**Brief**
Restate the records below word for word.

**Dataset**
☆ ☆ ☆ ☆ ☆

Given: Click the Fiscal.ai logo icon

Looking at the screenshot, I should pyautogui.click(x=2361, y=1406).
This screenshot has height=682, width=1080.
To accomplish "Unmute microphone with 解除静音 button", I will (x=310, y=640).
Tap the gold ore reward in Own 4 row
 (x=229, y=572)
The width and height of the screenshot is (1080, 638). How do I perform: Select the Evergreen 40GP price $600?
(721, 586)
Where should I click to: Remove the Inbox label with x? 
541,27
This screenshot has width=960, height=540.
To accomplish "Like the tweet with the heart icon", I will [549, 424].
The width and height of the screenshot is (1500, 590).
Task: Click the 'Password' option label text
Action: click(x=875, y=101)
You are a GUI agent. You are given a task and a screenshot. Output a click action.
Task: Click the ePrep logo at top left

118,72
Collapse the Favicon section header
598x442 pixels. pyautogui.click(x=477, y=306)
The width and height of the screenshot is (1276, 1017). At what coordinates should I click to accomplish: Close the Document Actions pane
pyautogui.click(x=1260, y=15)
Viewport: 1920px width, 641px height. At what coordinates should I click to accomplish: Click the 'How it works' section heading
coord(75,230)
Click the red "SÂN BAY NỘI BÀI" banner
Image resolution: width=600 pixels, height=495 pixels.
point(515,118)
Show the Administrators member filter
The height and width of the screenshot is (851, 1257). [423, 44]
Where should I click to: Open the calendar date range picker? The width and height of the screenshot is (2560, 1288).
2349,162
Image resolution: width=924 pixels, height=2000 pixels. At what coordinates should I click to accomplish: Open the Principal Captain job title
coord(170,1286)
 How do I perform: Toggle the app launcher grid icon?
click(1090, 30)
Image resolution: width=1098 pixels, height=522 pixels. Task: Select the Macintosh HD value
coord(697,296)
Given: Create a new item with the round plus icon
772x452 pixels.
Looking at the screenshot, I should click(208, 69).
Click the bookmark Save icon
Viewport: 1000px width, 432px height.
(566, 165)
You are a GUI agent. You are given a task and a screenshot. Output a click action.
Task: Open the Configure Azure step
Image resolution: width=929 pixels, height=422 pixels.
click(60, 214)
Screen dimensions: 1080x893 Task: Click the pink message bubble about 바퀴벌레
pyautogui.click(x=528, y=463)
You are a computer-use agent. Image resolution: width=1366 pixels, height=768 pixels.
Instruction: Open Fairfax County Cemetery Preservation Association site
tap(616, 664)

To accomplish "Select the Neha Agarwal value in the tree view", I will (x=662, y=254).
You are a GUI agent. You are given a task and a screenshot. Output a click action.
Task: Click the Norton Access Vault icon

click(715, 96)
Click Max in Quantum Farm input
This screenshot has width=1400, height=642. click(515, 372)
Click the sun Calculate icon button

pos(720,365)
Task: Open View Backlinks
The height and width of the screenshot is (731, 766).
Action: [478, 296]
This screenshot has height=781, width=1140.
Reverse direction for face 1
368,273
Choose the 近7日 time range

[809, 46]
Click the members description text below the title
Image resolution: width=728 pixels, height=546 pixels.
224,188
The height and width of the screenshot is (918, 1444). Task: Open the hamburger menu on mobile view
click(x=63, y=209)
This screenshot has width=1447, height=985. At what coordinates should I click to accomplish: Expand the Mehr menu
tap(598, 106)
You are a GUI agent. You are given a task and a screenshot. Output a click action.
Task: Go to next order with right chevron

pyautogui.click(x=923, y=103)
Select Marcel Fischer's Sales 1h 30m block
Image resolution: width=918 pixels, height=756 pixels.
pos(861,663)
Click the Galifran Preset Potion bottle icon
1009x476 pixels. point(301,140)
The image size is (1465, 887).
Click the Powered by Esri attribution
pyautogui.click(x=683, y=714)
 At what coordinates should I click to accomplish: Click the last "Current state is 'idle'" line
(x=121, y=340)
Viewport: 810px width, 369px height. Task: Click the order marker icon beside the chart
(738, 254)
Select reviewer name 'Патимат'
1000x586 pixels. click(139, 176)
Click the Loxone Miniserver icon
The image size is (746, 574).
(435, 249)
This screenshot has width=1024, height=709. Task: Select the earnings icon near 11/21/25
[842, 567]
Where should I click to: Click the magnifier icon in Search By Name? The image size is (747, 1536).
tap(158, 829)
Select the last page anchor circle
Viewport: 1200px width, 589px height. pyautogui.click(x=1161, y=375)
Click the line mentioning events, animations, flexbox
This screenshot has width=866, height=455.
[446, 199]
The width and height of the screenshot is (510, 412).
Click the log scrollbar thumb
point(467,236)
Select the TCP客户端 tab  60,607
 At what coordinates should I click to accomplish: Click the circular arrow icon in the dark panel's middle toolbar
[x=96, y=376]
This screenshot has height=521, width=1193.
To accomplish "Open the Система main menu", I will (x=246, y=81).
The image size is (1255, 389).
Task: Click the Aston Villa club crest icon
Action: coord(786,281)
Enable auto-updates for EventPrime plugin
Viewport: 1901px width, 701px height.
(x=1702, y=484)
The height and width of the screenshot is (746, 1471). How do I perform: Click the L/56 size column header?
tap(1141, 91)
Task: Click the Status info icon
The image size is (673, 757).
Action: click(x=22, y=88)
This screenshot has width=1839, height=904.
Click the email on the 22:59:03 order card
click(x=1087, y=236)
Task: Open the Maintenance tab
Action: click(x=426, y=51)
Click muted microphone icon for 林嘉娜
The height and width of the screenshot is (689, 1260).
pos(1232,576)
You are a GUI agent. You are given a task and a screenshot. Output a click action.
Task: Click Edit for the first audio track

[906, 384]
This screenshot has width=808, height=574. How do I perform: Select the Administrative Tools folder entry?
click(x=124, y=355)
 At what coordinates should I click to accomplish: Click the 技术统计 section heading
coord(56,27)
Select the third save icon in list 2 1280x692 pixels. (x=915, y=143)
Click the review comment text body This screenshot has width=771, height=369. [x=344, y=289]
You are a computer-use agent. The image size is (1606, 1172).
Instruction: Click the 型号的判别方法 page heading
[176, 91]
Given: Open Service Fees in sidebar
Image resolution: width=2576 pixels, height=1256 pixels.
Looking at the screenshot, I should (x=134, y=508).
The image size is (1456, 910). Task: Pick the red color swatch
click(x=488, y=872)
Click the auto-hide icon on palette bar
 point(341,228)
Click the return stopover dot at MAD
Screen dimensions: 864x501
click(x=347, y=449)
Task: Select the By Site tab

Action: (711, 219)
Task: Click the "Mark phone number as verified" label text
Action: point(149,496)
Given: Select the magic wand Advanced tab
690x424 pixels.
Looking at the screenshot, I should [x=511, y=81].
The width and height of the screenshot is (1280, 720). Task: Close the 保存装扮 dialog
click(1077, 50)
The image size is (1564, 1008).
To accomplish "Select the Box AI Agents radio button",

☆ ☆ ☆ ☆ ☆

**Problem solution**
Given: Click the Fiscal.ai logo icon

Looking at the screenshot, I should pyautogui.click(x=2361, y=1406).
This screenshot has height=682, width=1080.
To accomplish "Unmute microphone with 解除静音 button", I will (x=310, y=640).
Tap the gold ore reward in Own 4 row
 (x=229, y=572)
The width and height of the screenshot is (1080, 638). How do I perform: Select the Evergreen 40GP price $600?
(721, 586)
Where should I click to: Remove the Inbox label with x? 
541,27
This screenshot has width=960, height=540.
To accomplish "Like the tweet with the heart icon", I will [549, 424].
The width and height of the screenshot is (1500, 590).
Task: Click the 'Password' option label text
Action: click(x=875, y=101)
You are a GUI agent. You are given a task and a screenshot. Output a click action.
Task: Click the ePrep logo at top left

118,72
Collapse the Favicon section header
598x442 pixels. pyautogui.click(x=477, y=306)
The width and height of the screenshot is (1276, 1017). At what coordinates should I click to accomplish: Close the Document Actions pane
pyautogui.click(x=1260, y=15)
Viewport: 1920px width, 641px height. At what coordinates should I click to accomplish: Click the 'How it works' section heading
coord(75,230)
Click the red "SÂN BAY NỘI BÀI" banner
Image resolution: width=600 pixels, height=495 pixels.
point(515,118)
Show the Administrators member filter
The height and width of the screenshot is (851, 1257). [423, 44]
Where should I click to: Open the calendar date range picker? The width and height of the screenshot is (2560, 1288).
2349,162
Image resolution: width=924 pixels, height=2000 pixels. At what coordinates should I click to accomplish: Open the Principal Captain job title
coord(170,1286)
 How do I perform: Toggle the app launcher grid icon?
click(1090, 30)
Image resolution: width=1098 pixels, height=522 pixels. Task: Select the Macintosh HD value
coord(697,296)
Given: Create a new item with the round plus icon
772x452 pixels.
Looking at the screenshot, I should click(208, 69).
Click the bookmark Save icon
Viewport: 1000px width, 432px height.
(566, 165)
You are a GUI agent. You are given a task and a screenshot. Output a click action.
Task: Open the Configure Azure step
Image resolution: width=929 pixels, height=422 pixels.
click(60, 214)
Screen dimensions: 1080x893 Task: Click the pink message bubble about 바퀴벌레
pyautogui.click(x=528, y=463)
You are a computer-use agent. Image resolution: width=1366 pixels, height=768 pixels.
Instruction: Open Fairfax County Cemetery Preservation Association site
tap(616, 664)

To accomplish "Select the Neha Agarwal value in the tree view", I will (x=662, y=254).
You are a GUI agent. You are given a task and a screenshot. Output a click action.
Task: Click the Norton Access Vault icon

click(715, 96)
Click Max in Quantum Farm input
This screenshot has width=1400, height=642. click(515, 372)
Click the sun Calculate icon button

pos(720,365)
Task: Open View Backlinks
The height and width of the screenshot is (731, 766).
Action: [478, 296]
This screenshot has height=781, width=1140.
Reverse direction for face 1
368,273
Choose the 近7日 time range

[809, 46]
Click the members description text below the title
Image resolution: width=728 pixels, height=546 pixels.
224,188
The height and width of the screenshot is (918, 1444). Task: Open the hamburger menu on mobile view
click(x=63, y=209)
This screenshot has width=1447, height=985. At what coordinates should I click to accomplish: Expand the Mehr menu
tap(598, 106)
You are a GUI agent. You are given a task and a screenshot. Output a click action.
Task: Go to next order with right chevron

pyautogui.click(x=923, y=103)
Select Marcel Fischer's Sales 1h 30m block
Image resolution: width=918 pixels, height=756 pixels.
pos(861,663)
Click the Galifran Preset Potion bottle icon
1009x476 pixels. point(301,140)
The image size is (1465, 887).
Click the Powered by Esri attribution
pyautogui.click(x=683, y=714)
 At what coordinates should I click to accomplish: Click the last "Current state is 'idle'" line
(x=121, y=340)
Viewport: 810px width, 369px height. Task: Click the order marker icon beside the chart
(738, 254)
Select reviewer name 'Патимат'
1000x586 pixels. click(139, 176)
Click the Loxone Miniserver icon
The image size is (746, 574).
(435, 249)
This screenshot has width=1024, height=709. Task: Select the earnings icon near 11/21/25
[842, 567]
Where should I click to: Click the magnifier icon in Search By Name? The image size is (747, 1536).
tap(158, 829)
Select the last page anchor circle
Viewport: 1200px width, 589px height. pyautogui.click(x=1161, y=375)
Click the line mentioning events, animations, flexbox
This screenshot has width=866, height=455.
[446, 199]
The width and height of the screenshot is (510, 412).
Click the log scrollbar thumb
point(467,236)
Select the TCP客户端 tab  60,607
 At what coordinates should I click to accomplish: Click the circular arrow icon in the dark panel's middle toolbar
[x=96, y=376]
This screenshot has height=521, width=1193.
To accomplish "Open the Система main menu", I will (x=246, y=81).
The image size is (1255, 389).
Task: Click the Aston Villa club crest icon
Action: coord(786,281)
Enable auto-updates for EventPrime plugin
Viewport: 1901px width, 701px height.
(x=1702, y=484)
The height and width of the screenshot is (746, 1471). How do I perform: Click the L/56 size column header?
tap(1141, 91)
Task: Click the Status info icon
The image size is (673, 757).
Action: click(x=22, y=88)
This screenshot has width=1839, height=904.
Click the email on the 22:59:03 order card
click(x=1087, y=236)
Task: Open the Maintenance tab
Action: click(x=426, y=51)
Click muted microphone icon for 林嘉娜
The height and width of the screenshot is (689, 1260).
pos(1232,576)
You are a GUI agent. You are given a task and a screenshot. Output a click action.
Task: Click Edit for the first audio track

[906, 384]
This screenshot has width=808, height=574. How do I perform: Select the Administrative Tools folder entry?
click(x=124, y=355)
 At what coordinates should I click to accomplish: Click the 技术统计 section heading
coord(56,27)
Select the third save icon in list 2 1280x692 pixels. (x=915, y=143)
Click the review comment text body This screenshot has width=771, height=369. [x=344, y=289]
You are a computer-use agent. The image size is (1606, 1172).
Instruction: Click the 型号的判别方法 page heading
[176, 91]
Given: Open Service Fees in sidebar
Image resolution: width=2576 pixels, height=1256 pixels.
Looking at the screenshot, I should (x=134, y=508).
The image size is (1456, 910). Task: Pick the red color swatch
click(x=488, y=872)
Click the auto-hide icon on palette bar
 point(341,228)
Click the return stopover dot at MAD
Screen dimensions: 864x501
click(x=347, y=449)
Task: Select the By Site tab

Action: (711, 219)
Task: Click the "Mark phone number as verified" label text
Action: point(149,496)
Given: Select the magic wand Advanced tab
690x424 pixels.
Looking at the screenshot, I should [x=511, y=81].
The width and height of the screenshot is (1280, 720). Task: Close the 保存装扮 dialog
click(1077, 50)
The image size is (1564, 1008).
To accomplish "Select the Box AI Agents radio button",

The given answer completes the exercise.